HEIDELBERG, West Germany — For 600 years, Heidelberg has been Germany's leading university, the breeding place of philosophers, physicists and fraternity men given to dueling with sabers.
To many, Heidelberg is associated with carousing undergraduates, as in the Sigmund Romberg operetta "The Student Prince." But as the university observes its sixth centenary this year, its academic leadership is looking not back to the romantic past but ahead to education in the 21st Century.
The faculty treasures its association with the academic giants of the past, but the emphasis today is on advanced areas of knowledge--molecular biology, nuclear physics, medical research. The dueling saber has given way to the laser spectrometer.
"Sure, there were student dueling societies here," administrator Michael Schwarz told a recent visitor. "We still have the fraternities, the Burschenschaften, but there are only a small number left, and if the members still occasionally duel, they keep their activities hidden."
Schwarz pointed to an ambitious program of academic events scheduled for the anniversary year, culminating in a Founder's Day ceremony on Oct. 18. There will be congresses, symposiums, concerts, theatrical performances, exhibitions, lectures and sporting events. The theme will be "From Tradition Into the Future."
The university rector, Gisbeit Freiherr zu Putlitz, a renowned solid-state physicist who has worked at the Los Alamos National Laboratory in New Mexico, said: "For 600 years, the university has proved its vitality and its strength to survive. This anniversary should be the propellant for the scientific development in all the fields to meet the challenges of the future."
Toward that end, Putlitz has placed special emphasis on research in such fields as molecular biology and cancer research, and he has tied the university in with innovative private corporations in the economically progressive state of Baden-Wuerttemberg.
"In this way," he said, "the impact of new ideas and methods from the outside is as significant as the traditional continuity of thought and wisdom."

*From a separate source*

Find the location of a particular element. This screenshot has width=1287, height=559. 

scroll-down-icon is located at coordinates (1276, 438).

The rector pointed out that Heidelberg has 18 separate faculties with more than 120 institutes and other academic facilities in fields ranging from archeology to zoology, from ancient history to physics, from anesthesiology to Oriental studies and from American studies to mathematics.

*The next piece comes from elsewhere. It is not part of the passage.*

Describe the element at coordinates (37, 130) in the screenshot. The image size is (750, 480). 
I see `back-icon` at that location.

There are about 28,000 students at Heidelberg, divided between two campus areas: the humanities, in the handsome, colorful Old Town, and the sciences, across the Neckar River in a postwar complex of modern buildings and laboratories.
The university's motto is Semper apertus, "Always Open," and it has never closed its doors.
It all began on Oct. 23, 1385, when Pope Urban VI signed a papal bull establishing the institution. A year later the first class was held--on Aristotle's writings.
Over the years, Heidelberg has often been a center of political and religious controversy. It was founded during the Great Schism, when the Roman Catholic Church was struggling under two rival popes. Later, at the time of the Reformation, it was contested by Catholics and Protestants. In 1518, Martin Luther read his theses, which were to become the bases of the Reformation, in a square at Heidelberg.
At the time of the Thirty Years' War, in the first half of the 17th Century, some of the university's most precious books were taken from its library and moved to the Vatican. The city was razed by the French armY in 1693, but it was rebuilt, and today the oldest standing building dates from the reconstruction period.
In the late 17th and early 18th centuries the institution flourished. Wolfgang von Goethe took a room here to write poetry; philosopher Georg Hegel, the intellectual stepfather of Marxism and existentialism, was on the faculty; Robert Wilhelm von Bunsen, inventor of the Bunsen burner, taught chemistry here.
And the dueling societies were formed. Their members wore distinctive caps and scarfs--and scars as a badge of their manhood--and they dueled with foil and epee as well as the saber.
By the late 19th Century, Heidelberg's medical faculty had become world-renowned, producing such scholars as Ludolf Krehl; Albrecht Kossel, who won a Nobel Prize in 1910; and Otto Fritz Meyerhof, who won a Nobel in 1922. It was the university's excellence in medicine that led to the establishment of the largest hospital complex in the country and the German Cancer Research Institute.
The university claims five other Nobel laureates: physicists Walther Bothe, J. H. D. Jensen and Philipp von Lenard, and chemists Georg Wittig and Richard Kuhn. In the humanities, sociologist Max Weber and philosopher Karl Jaspers have added to the university's 20th-Century luster.